Old Security and Compliance Center Split in Two
Office 365 Notification MC202599 posted on January 30 tells tenants that the Microsoft 365 compliance center and Microsoft 365 security center portals are being rolled out in February 2020 with worldwide completion by early March. These portals were originally announced in April 2018 and have been significantly upgraded since (see this post for a discussion of some shortcomings that existed in the preview versions about a year ago). Tenants with Microsoft 365 subscriptions already have access.

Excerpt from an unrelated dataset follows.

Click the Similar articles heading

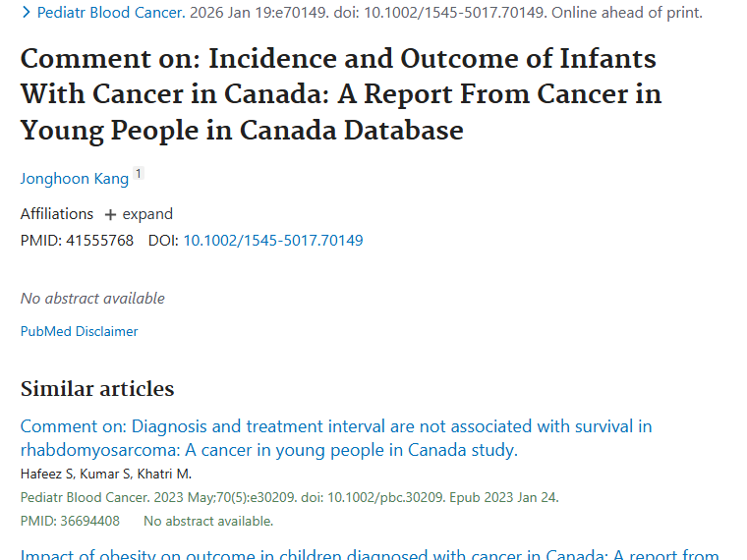pyautogui.click(x=97, y=389)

The new portals will replace the Office 365 Security and Compliance Center (SCC) introduced in 2016. Microsoft is dividing the functionality found in the SCC across two portals to better reflect the work done in each. It’s a reasonable thing to do considering:
- The number of new features added in the security and compliance areas since 2016 (like sensitivity labels) and the expansion of functionality to handle extra workloads. The SCC was becoming a catch-call for anything remotely connected to security, compliance, or data governance.

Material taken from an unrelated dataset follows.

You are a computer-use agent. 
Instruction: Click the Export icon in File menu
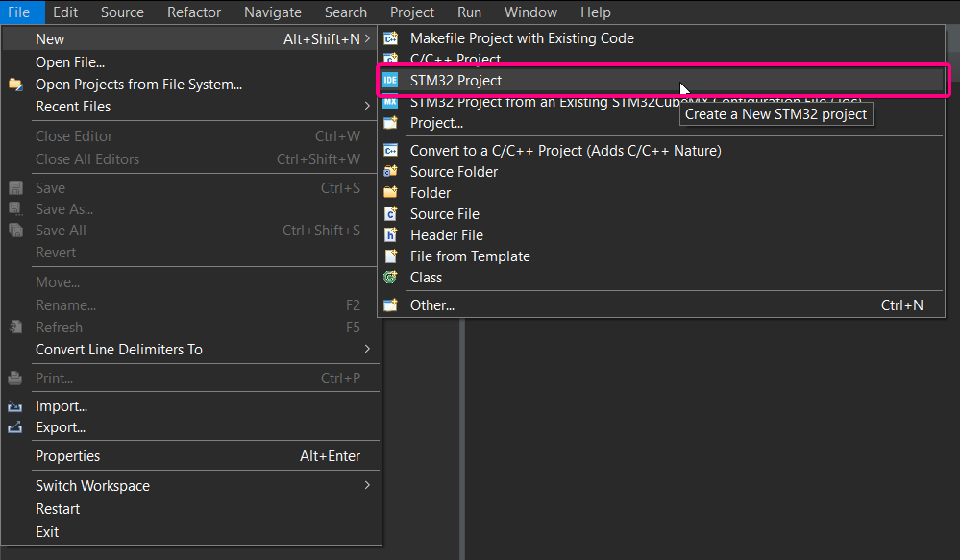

- Although administrators might do everything in small tenants, in larger enterprises a division of work often exists and those who handle compliance issues tend not to be the same people who deal with tenant security.
- Many enterprises have upgraded their subscriptions from Office 365 to Microsoft 365. The new portals deliver a common interface for security and compliance work across all areas of Microsoft 365. At least, that’s the vision.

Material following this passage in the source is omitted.